# Task brief:
Could you give the lines of the rows below as a numbered list, skipping any blank lines and leaving out the pictures?

# Dataset entries:
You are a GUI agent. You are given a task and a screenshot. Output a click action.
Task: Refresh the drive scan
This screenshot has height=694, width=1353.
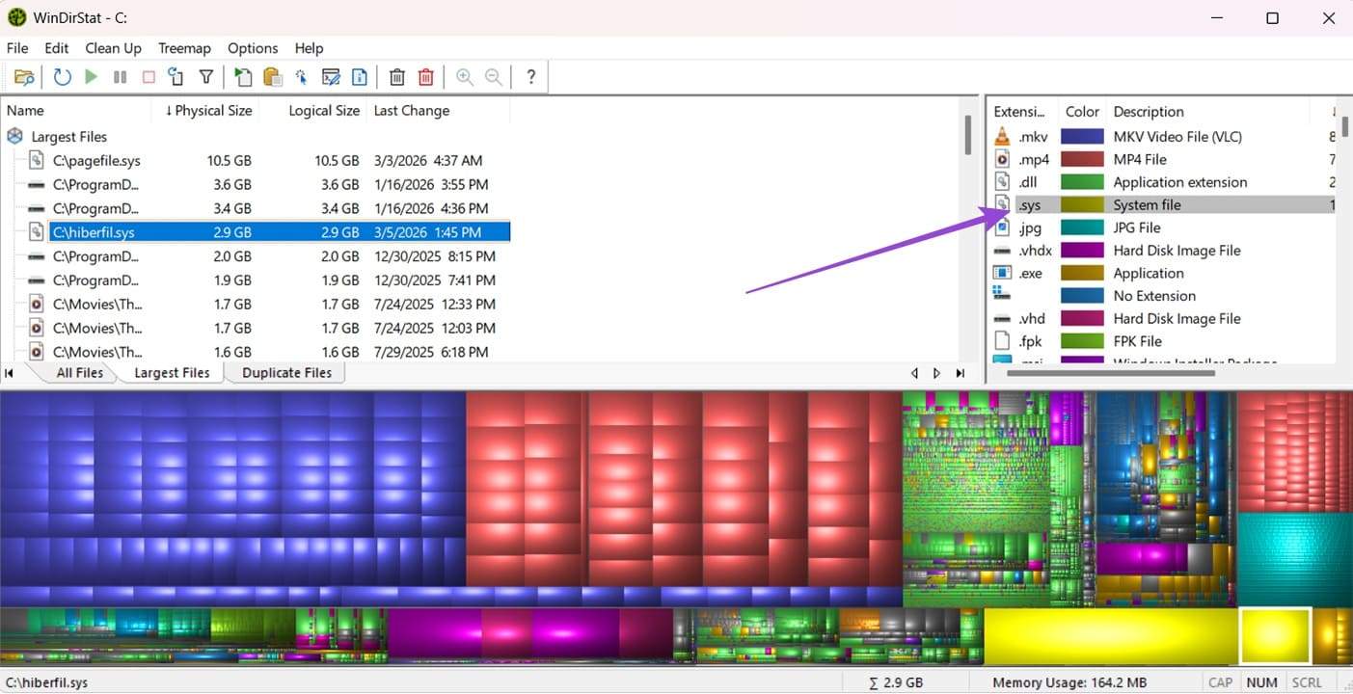click(x=62, y=76)
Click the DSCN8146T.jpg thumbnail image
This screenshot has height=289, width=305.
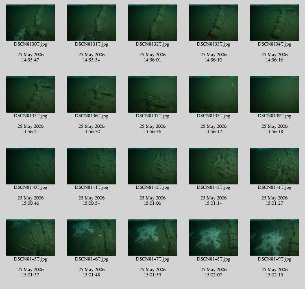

# Completed task:
1. You are a GUI agent. You are given a task and a screenshot. Output a click action.
2. Task: Refresh the drive scan
3. This screenshot has height=694, width=1353.
4. click(x=62, y=76)
5. Click the DSCN8146T.jpg thumbnail image
6. This screenshot has height=289, width=305.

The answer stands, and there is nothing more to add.